El Congreso Nacional inició un nuevo proceso de reacondicionamiento edilicio en el sector del Senado mediante fondos provenientes de una cooperación taiwanesa que ronda los USD 460.000. La adjudicación fue otorgada a la empresa PHI SA dentro de una licitación identificada como "obras complementarias de reacondicionamiento edilicio".
El presidente del Congreso, Basilio Núñez, defendió nuevamente el mecanismo utilizado para estas contrataciones y sostuvo que, al tratarse de recursos provenientes de una donación internacional, el proceso no se encuentra sometido a regulación de la Dirección Nacional de Contrataciones Públicas. Afirmó además que solicitó igualmente la publicación de la información en la página institucional y aseguró que auditorías de la Contraloría no detectaron irregularidades.

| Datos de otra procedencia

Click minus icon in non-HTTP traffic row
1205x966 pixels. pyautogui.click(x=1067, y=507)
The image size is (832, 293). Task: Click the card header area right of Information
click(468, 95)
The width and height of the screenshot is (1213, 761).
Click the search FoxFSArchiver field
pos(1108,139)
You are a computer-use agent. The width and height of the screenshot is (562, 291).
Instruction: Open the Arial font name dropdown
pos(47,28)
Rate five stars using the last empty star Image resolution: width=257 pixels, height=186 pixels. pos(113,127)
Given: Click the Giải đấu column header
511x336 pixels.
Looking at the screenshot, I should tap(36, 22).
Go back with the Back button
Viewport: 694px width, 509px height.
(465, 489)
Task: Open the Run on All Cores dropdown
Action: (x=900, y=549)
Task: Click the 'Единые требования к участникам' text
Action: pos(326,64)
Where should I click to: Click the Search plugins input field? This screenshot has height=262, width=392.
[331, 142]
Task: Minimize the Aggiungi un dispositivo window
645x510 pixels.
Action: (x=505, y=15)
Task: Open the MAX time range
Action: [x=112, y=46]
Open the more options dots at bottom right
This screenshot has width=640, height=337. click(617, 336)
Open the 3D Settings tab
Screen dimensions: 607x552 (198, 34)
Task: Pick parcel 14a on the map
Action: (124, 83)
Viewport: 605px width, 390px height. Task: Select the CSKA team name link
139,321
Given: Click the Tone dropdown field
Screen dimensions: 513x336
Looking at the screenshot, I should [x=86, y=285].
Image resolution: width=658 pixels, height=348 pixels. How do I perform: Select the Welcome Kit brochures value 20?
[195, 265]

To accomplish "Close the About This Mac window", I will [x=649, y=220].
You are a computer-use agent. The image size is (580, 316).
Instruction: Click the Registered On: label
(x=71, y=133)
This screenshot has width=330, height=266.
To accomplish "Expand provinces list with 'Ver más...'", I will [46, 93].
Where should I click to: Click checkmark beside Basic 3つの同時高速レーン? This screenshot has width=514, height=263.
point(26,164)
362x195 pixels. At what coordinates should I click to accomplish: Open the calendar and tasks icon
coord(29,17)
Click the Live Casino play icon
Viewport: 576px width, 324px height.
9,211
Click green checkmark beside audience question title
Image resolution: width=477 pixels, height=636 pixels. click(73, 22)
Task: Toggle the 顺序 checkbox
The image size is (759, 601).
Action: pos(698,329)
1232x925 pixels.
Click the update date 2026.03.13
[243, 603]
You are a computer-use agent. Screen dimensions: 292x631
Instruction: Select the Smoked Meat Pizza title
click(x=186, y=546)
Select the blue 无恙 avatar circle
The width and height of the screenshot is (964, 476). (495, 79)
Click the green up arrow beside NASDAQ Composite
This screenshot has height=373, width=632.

Las obras contemplan una reorganización total del espacio físico destinado a las comisiones asesoras del Senado, las cuales pasarán a concentrarse en la planta baja. El proyecto también incluye la habilitación de salas de reuniones con mayor capacidad y equipamientos tecnológicos como pantallas interactivas, sistemas audiovisuales y herramientas de telecomunicación.
Mientras duren los trabajos, cuya ejecución está prevista por alrededor de siete meses, funcionarios y dependencias legislativas serán trasladados de manera temporal a un edificio ubicado sobre las calles 15 de Agosto y Presidente Franco, en el microcentro capitalino. El inmueble fue acondicionado para albergar oficinas parlamentarias y administrativas.
El alquiler del edificio demandará un gasto mensual de G. 63 millones que será cubierto con fondos propios del Congreso. En el sitio funcionarán 18 oficinas destinadas a comisiones permanentes, además de espacios administrativos, depósitos y archivos.
Según datos oficiales proporcionados por la Dirección de Recursos Físicos del Congreso, las donaciones aprobadas hasta el momento ya alcanzan aproximadamente USD 3 millones y fueron distribuidas en cinco licitaciones distintas realizadas bajo el mismo esquema no regulado.
Entre las adjudicaciones figura una millonaria contratación de USD 2,1 millones para modernización y optimización de redes, además de proyectos vinculados a instalaciones eléctricas, sistemas de videovigilancia, producción audiovisual y monitoreo interno.
El nuevo paquete de inversiones vuelve a poner bajo la lupa el uso de fondos internacionales dentro del Congreso, especialmente por tratarse de procesos que quedan fuera del alcance directo de Contrataciones Públicas y que son defendidos por la actual conducción parlamentaria como mecanismos legales y auditados.